# Отрывок
Ты во баньку пойдешь,
Милый тятенька,
Да вспомянешь меня,
Да вспомянешь меня:
Рубашка-то у тебя
Заносилася...
 
   И погодя:
 
Твои рученьки пристанут,
Милая маменька,
И на помочь к тебе
Никто не придет, —
 
   с привыванием, однако в меру, потому что жених глянулся невесте, и скрыть свою радость она не в силах.
   Конечно, все мы склонны к некоторой идеализации прошлого, а уж старики – тем более, такова вообще природа человека: он забывает плохое и грустное, а вспоминает счастливое, отрадное. Так и тут – старухи всех пяти сел, каждая поврозь, но в лад, говорили:
   – После революции замуж насильно не отдавали нас.
   А случится такое – не спорь с судьбой и смирись. – Экая, право же, гармония в этих словах. Насилия не чинили, а если чинили – ничего не попишешь, терпи.
   Каждый раз я невольно улыбался, когда старухи так беспомощно и мило хвалили свое время.
   Из многих историй лишь одна попалась заведомо невеселая, но и то с какого боку посмотреть на нее. Произошла она в Какучее, там жених жил. За нелюбимого какучейского жениха дала согласие идти девка с хутора Сатхайского, дочь лесничего. Свадебный поезд поехал к венцу, по дороге невеста говорит:
   – В лесок сбегать надоть мне на минутку.
   Минутка прошла, десять минут прошло. Кони копытами о дорогу бьют, жених нервничает. Наконец минул час. Пошли подружки в лес:
   – Анюта, Анюта! – А Анюты след простыл. Оказывается, ждал ее в лесу другой жених и умчал к венцу другой дорогой. О, что тут было! Сваты и родители в обморок упали, потом кинулись в Какучей, а там свадьба идет...
   Впрочем, быль эта имела место еще до революции, а мы ведем речь о 20-х годах. Обряды в двадцатых годах сохранились в тулунской деревне нетронутыми: крестины, венчания, рождественские или пасхальные праздники шли чередом. И потому корить венцом Михаила Ломакина и Надежду Татарникову – с высоты 70-х годов (ох уж и высота промозглая) – не будем; оба они, волнуясь, шли к венцу...
   Надежду Егоровну нарядили в белое маркизетовое платье, в шевровые ботинки (подвенечное платье она хранила до рокового сорок первого, но лихая година поприжала – променяла платье на крупу и пшеницу).
   Запомнила невеста, во что и лучшая подружка одета была, – в кофту из гипюра, воротник кружевной широкий до пояса был. А Михаил был в маркизетовой же косоворотке, которая сильно красила его, в вишневом пиджаке и мягких сапогах с подковками.
   Вошли в церковь, друзья и подружки приняли верхнюю одежду – зипуны и полушалки. В церкви протоплено, пахнет лампадным маслом.

# Задания
(1) Продублируйте часть отрывка: начните с места, где стоят слова «А случится такое», и закончите после слов «мне на минутку.».
(2) Ответьте по отрывку на вопросы:
(a) Откуда была родом девушка, сбежавшая от какучейского жениха?
(b) На что Надежда Егоровна променяла свое подвенечное платье?
(c) Чем пахло в церкви?
(3) Перечислите все предметы одежды, которые, согласно отрывку, были на Надежде Егоровне и Михаиле, когда они шли к венцу.

# Записи набора данных
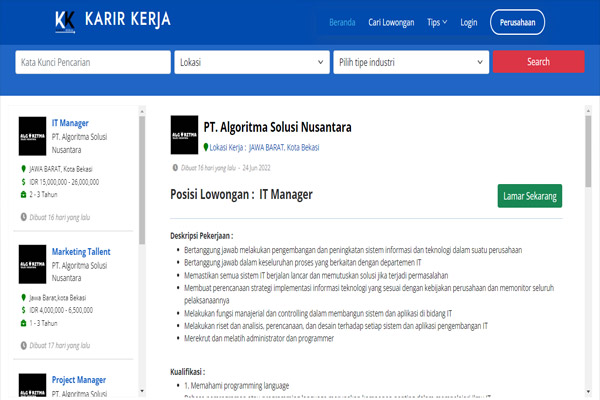Click the Karir Kerja KK logo

(68, 20)
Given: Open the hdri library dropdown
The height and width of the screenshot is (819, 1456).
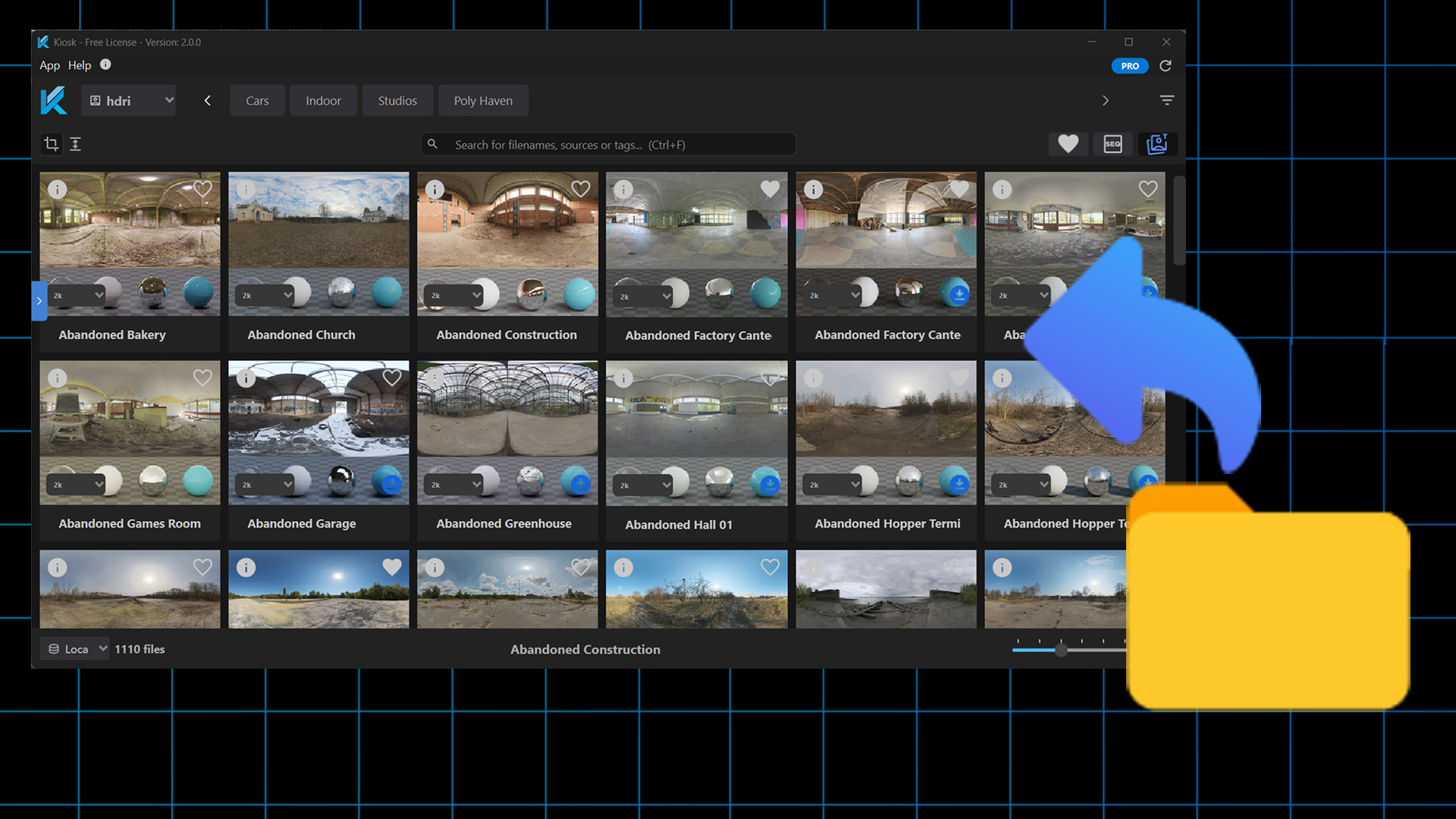Looking at the screenshot, I should click(x=129, y=100).
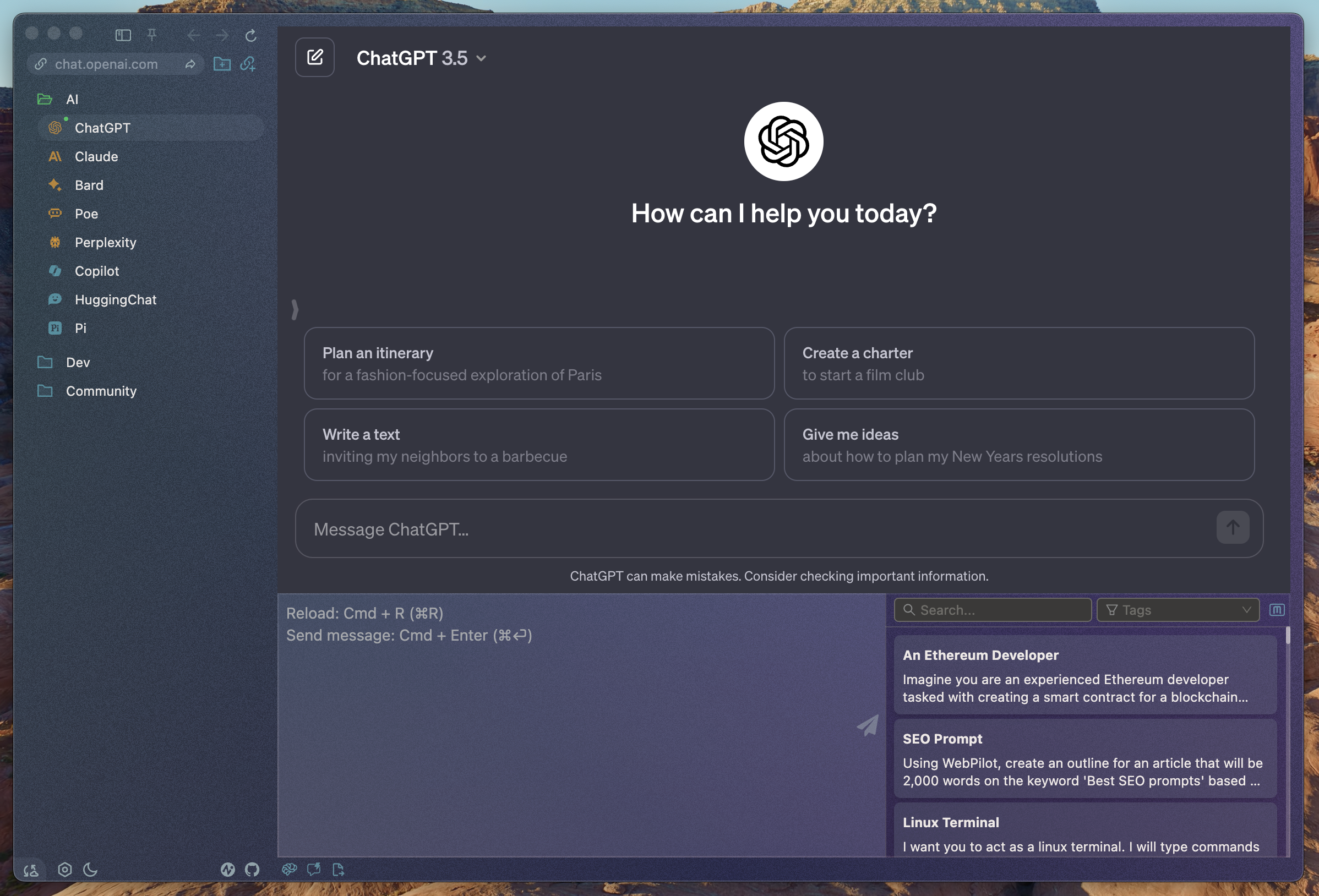1319x896 pixels.
Task: Select Pi from the sidebar list
Action: click(80, 328)
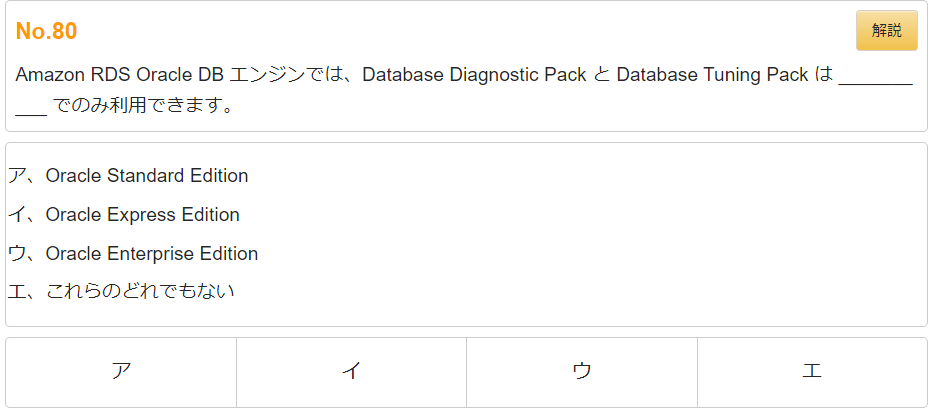Click the Oracle Express Edition option text
Screen dimensions: 933x408
142,215

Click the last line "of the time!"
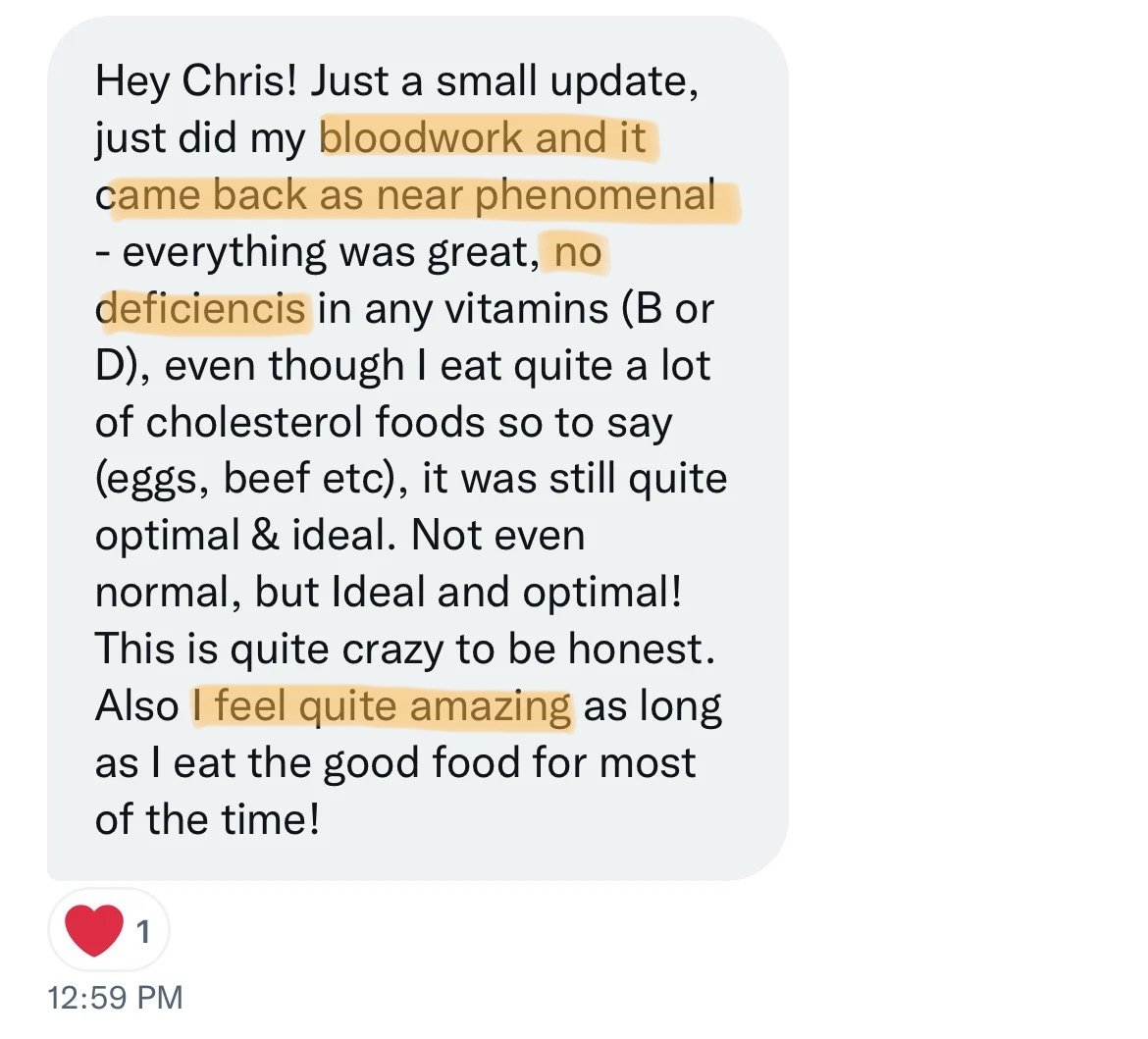point(207,819)
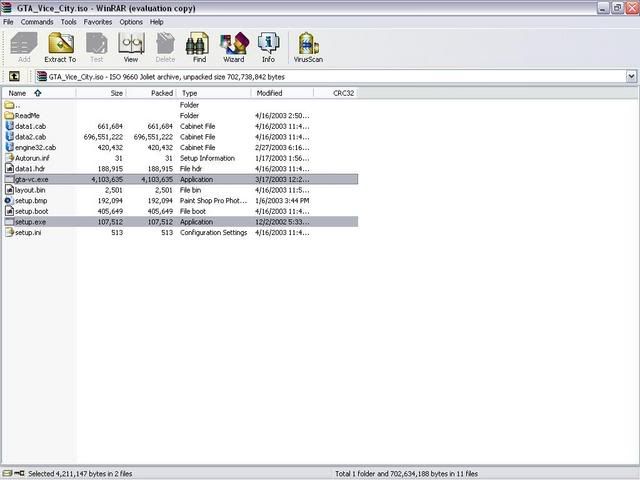The image size is (640, 480).
Task: Launch the Find binoculars tool
Action: (199, 47)
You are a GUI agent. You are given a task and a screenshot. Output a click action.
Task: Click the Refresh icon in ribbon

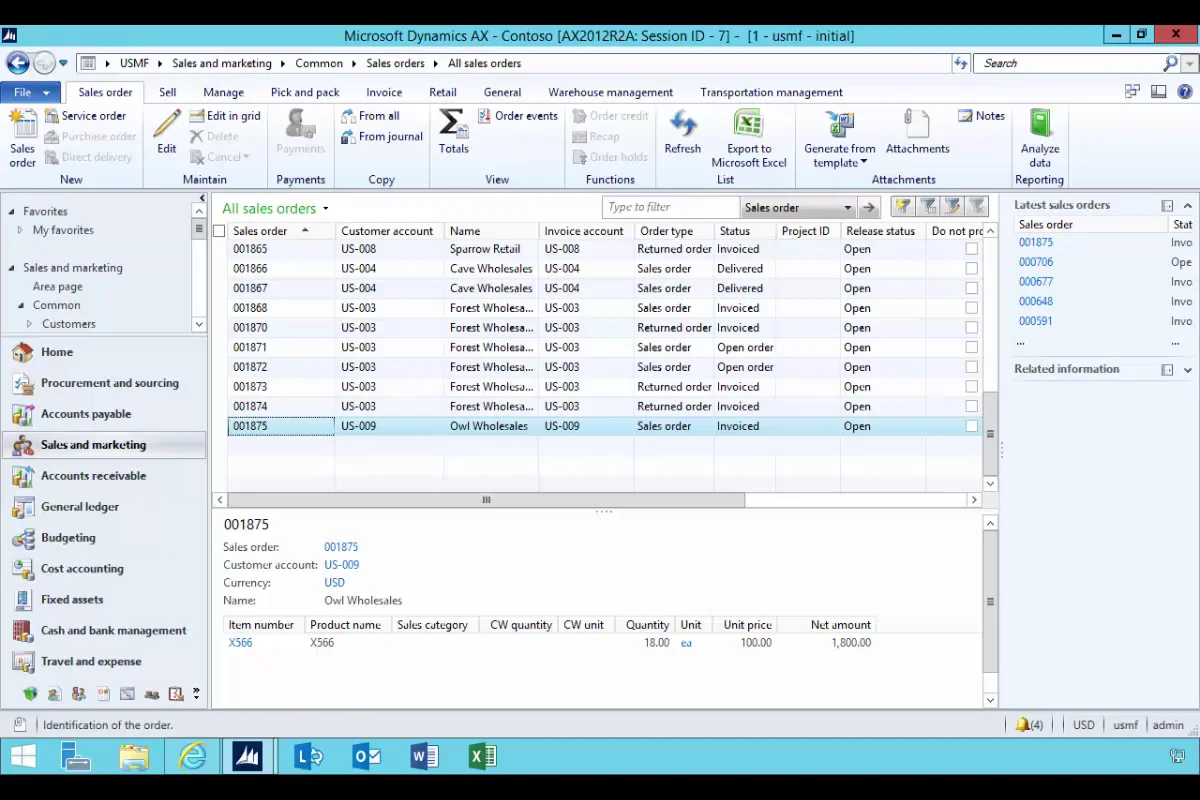[682, 125]
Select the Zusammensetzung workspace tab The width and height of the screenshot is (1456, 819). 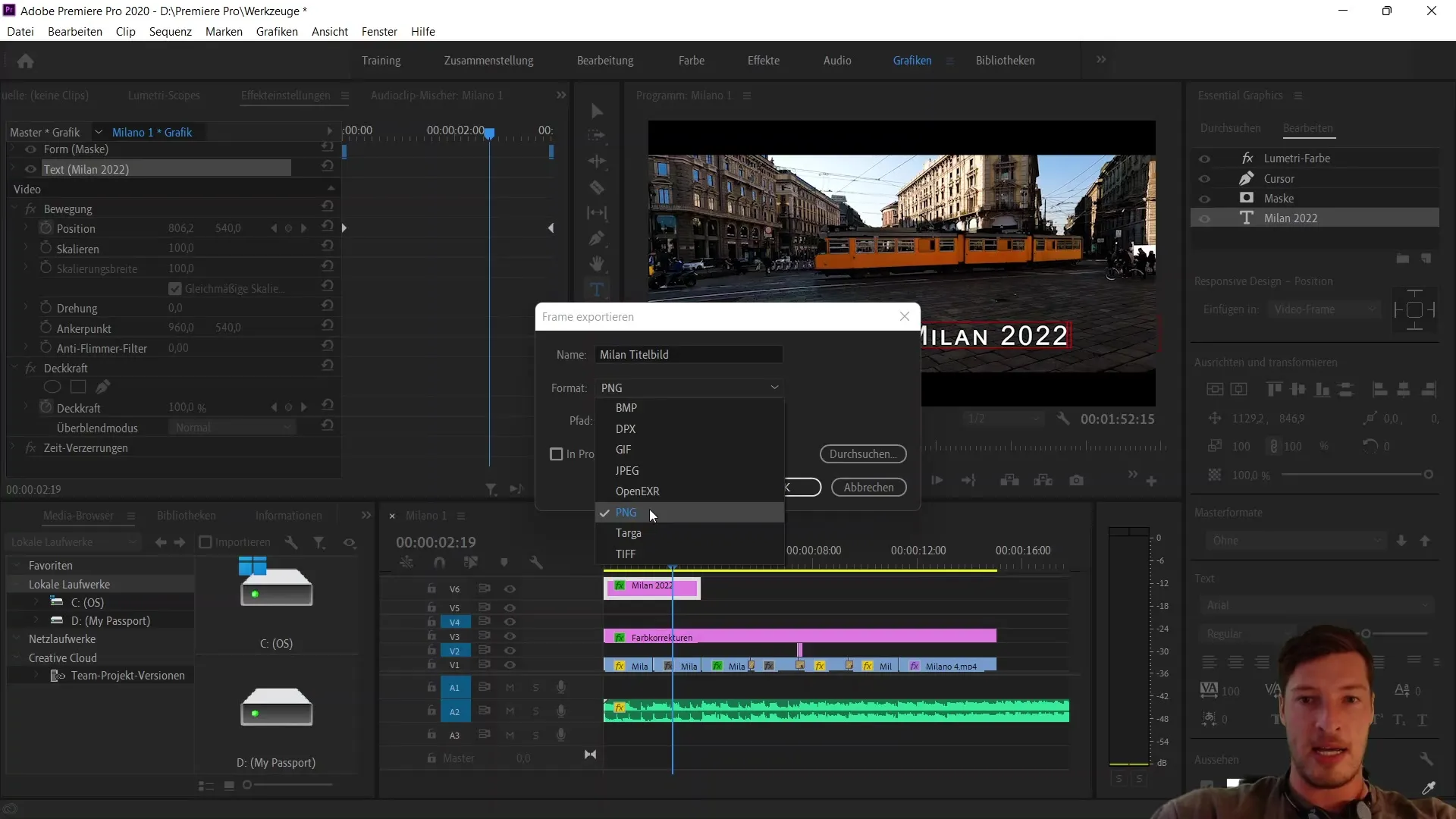[488, 60]
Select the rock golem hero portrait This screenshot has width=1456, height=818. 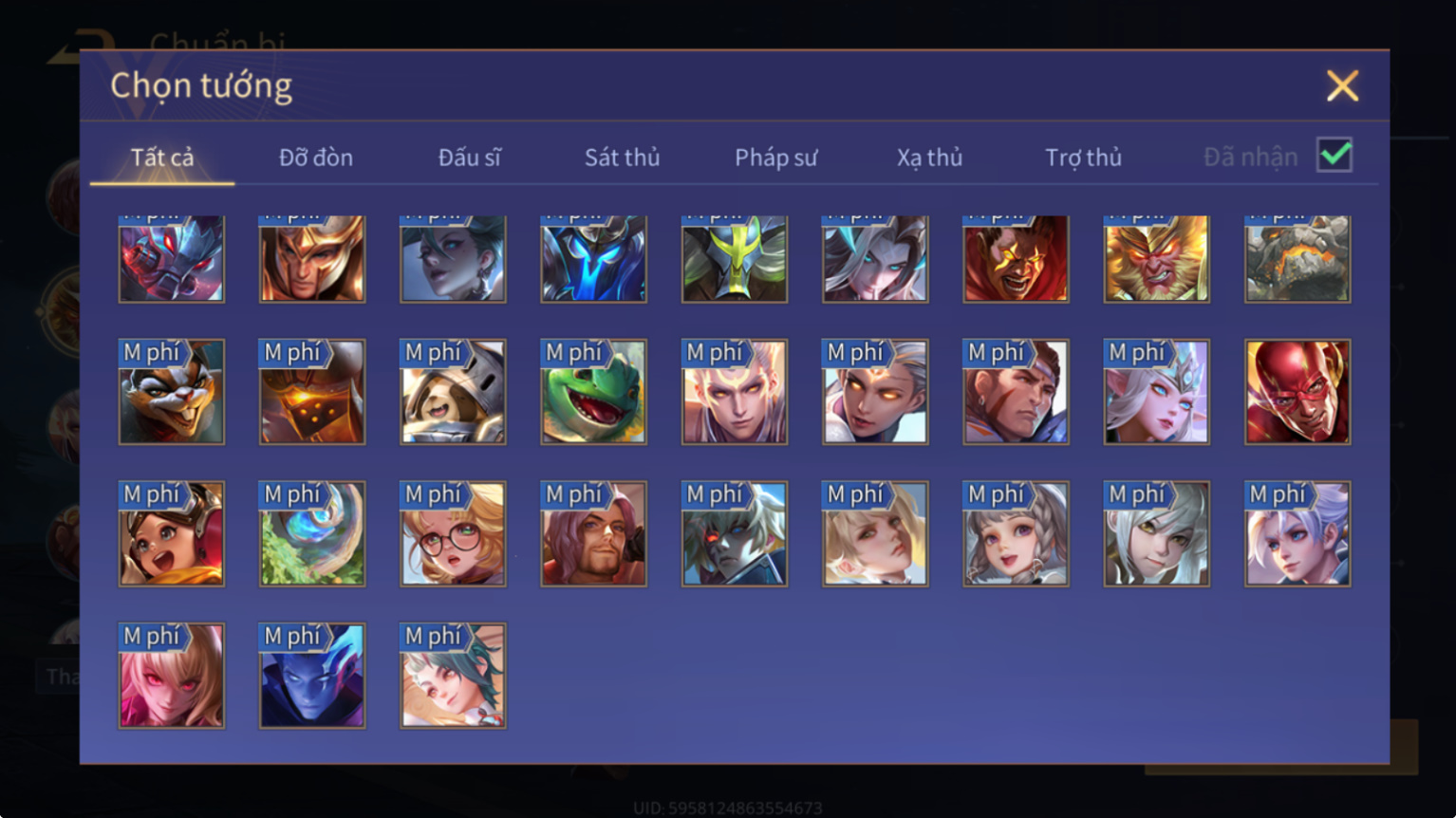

# Решения
(1)
А случится такое – не спорь с судьбой и смирись. – Экая, право же, гармония в этих словах. Насилия не чинили, а если чинили – ничего не попишешь, терпи.
   Каждый раз я невольно улыбался, когда старухи так беспомощно и мило хвалили свое время.
   Из многих историй лишь одна попалась заведомо невеселая, но и то с какого боку посмотреть на нее. Произошла она в Какучее, там жених жил. За нелюбимого какучейского жениха дала согласие идти девка с хутора Сатхайского, дочь лесничего. Свадебный поезд поехал к венцу, по дороге невеста говорит:
   – В лесок сбегать надоть мне на минутку.

(2)
(a) С хутора Сатхайского, она была дочерью лесничего.
(b) На крупу и пшеницу.
(c) Лампадным маслом.

(3)
Надежда Егоровна: белое маркизетовое платье, шевровые ботинки.
Михаил: маркизетовая косоворотка, вишневый пиджак, мягкие сапоги с подковками.